Anatomia de uma ficção: Pele

Pede-me a pele e eu dou-te cada centímetro exterior, para que possas ver o teu reflexo a sangrar por dentro. Talha-me a carne, esculpida em desejo. Que seja isso apenas, aceito. Se o preceito for esse. Se for só isso que nos resta, que seja só isso que nos cresça, agora que me resta uma casa devoluta, vandalizada pela loucura carnal, evaporada em mais um jogo de lençóis que jazem virgens de nós.

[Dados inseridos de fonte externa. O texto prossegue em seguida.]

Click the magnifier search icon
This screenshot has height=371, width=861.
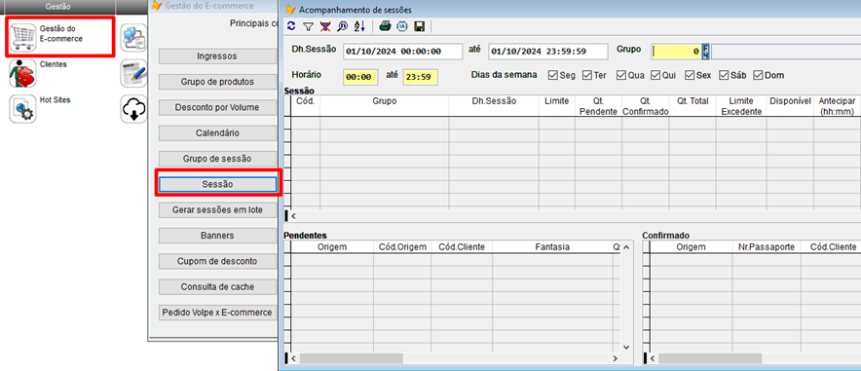point(342,25)
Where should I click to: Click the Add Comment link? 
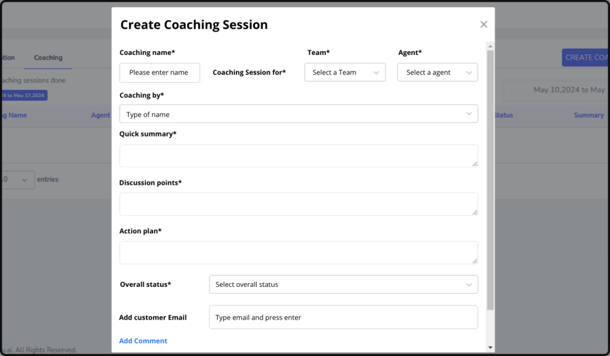(143, 341)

Subsisto numa cidade vazia, por onde arrasto os meus olhos extintos dos teus. E são tão débeis os meus olhos quando não vestem os teus… Vejo corpos… mais corpos… tantos… São terrenos desabitados numa rota premente para chegar à rotina. E eu, cheio de pressa para sair da minha… E eu, cheio de pressa para entrar na tua.

Só depois da pele é que se respira plenamente. Abertamente desimpedidos, os pulmões expandem-se para deixar entrar o teu beijo e retraem-se para o abraçar. Abraçar o teu beijo, para sempre, segurá-lo na pele, firme, com a força dos oceanos – fundos, densos, imensos. Tatuar o teu beijo para sempre, ou sempre que te imagino, sempre que me arrepio, sempre que dentro de mim te respiro. E imagino-te sempre, e arrepio-me sempre, e respiro-te, para sempre.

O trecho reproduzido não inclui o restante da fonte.